Collected data:

========================================================================

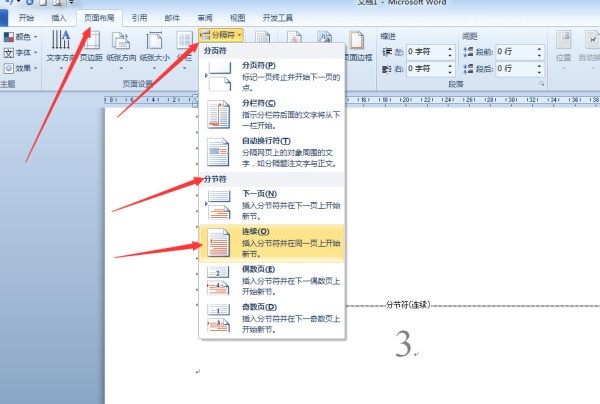Open the 引用 references tab
Image resolution: width=600 pixels, height=404 pixels.
coord(139,17)
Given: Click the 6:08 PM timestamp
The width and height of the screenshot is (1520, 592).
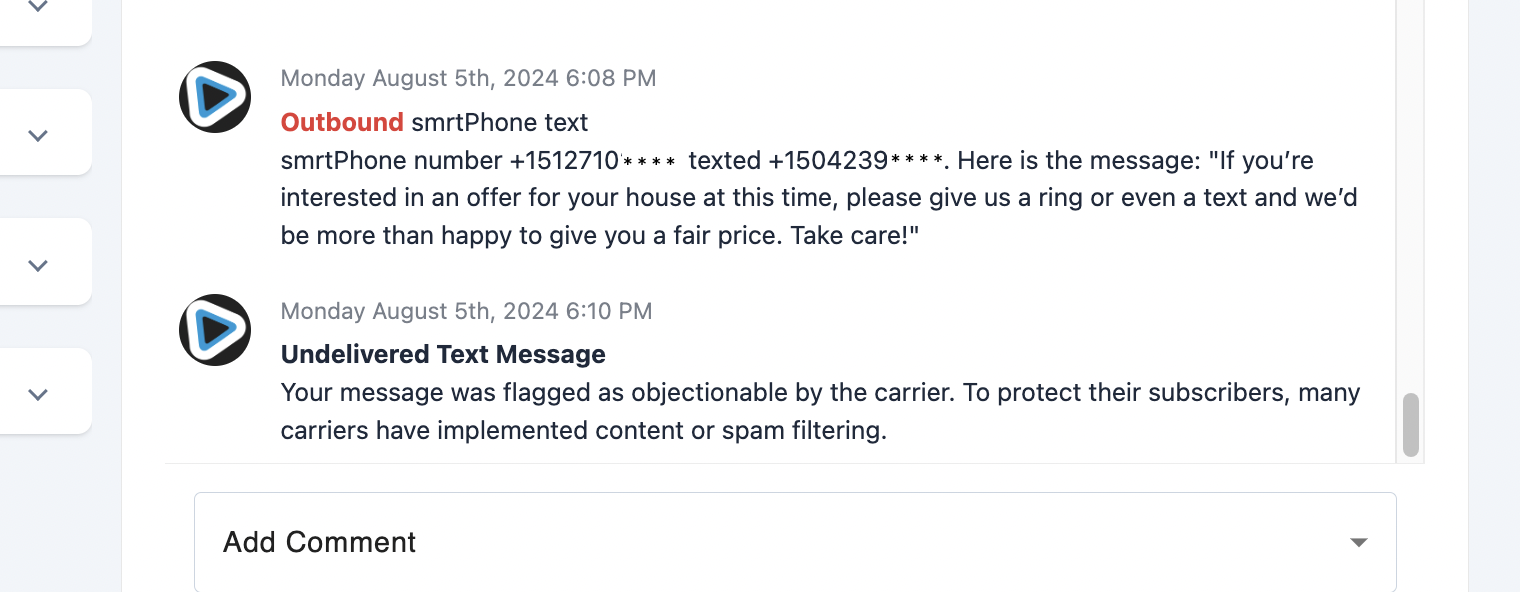Looking at the screenshot, I should pyautogui.click(x=468, y=78).
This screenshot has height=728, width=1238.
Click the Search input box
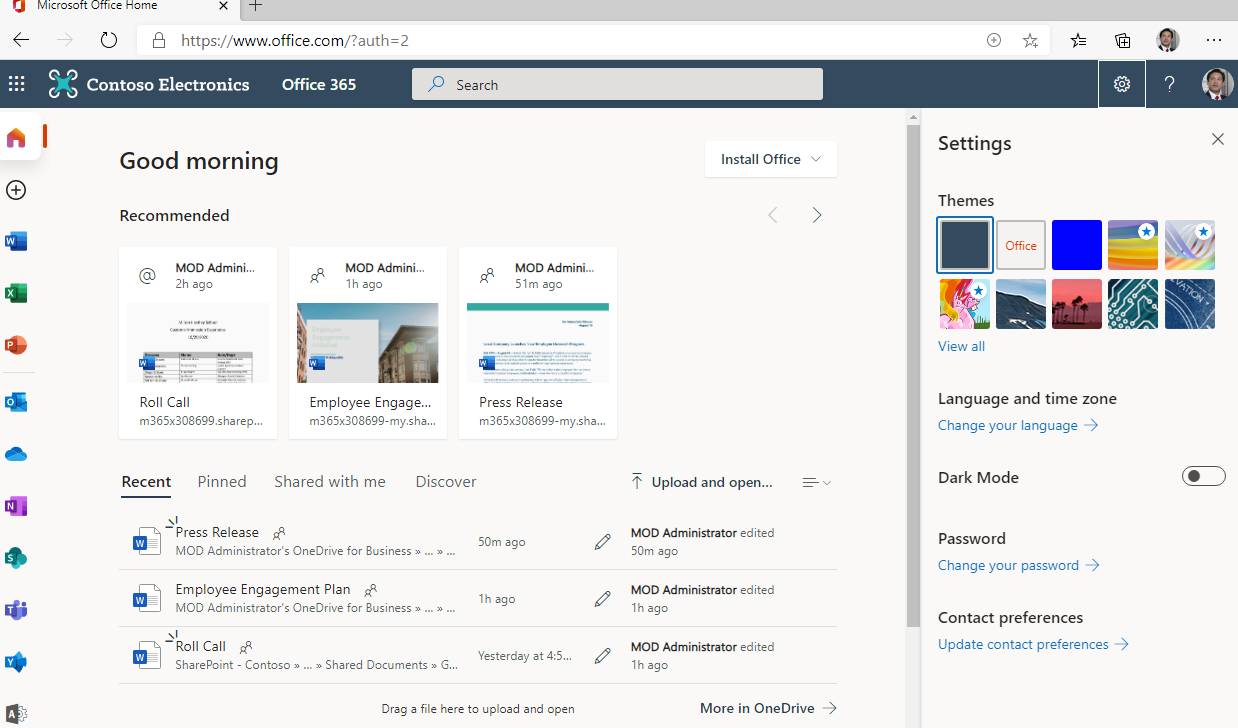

========================================================================

Exercise description:
Set down, word for word, only the lines running from the line with "The width and" through the final line of the entries above, omitting all pictures.

Reply:
The width and height of the screenshot is (1520, 592).
Looking at the screenshot, I should pyautogui.click(x=468, y=78).
This screenshot has height=728, width=1238.
Click the Search input box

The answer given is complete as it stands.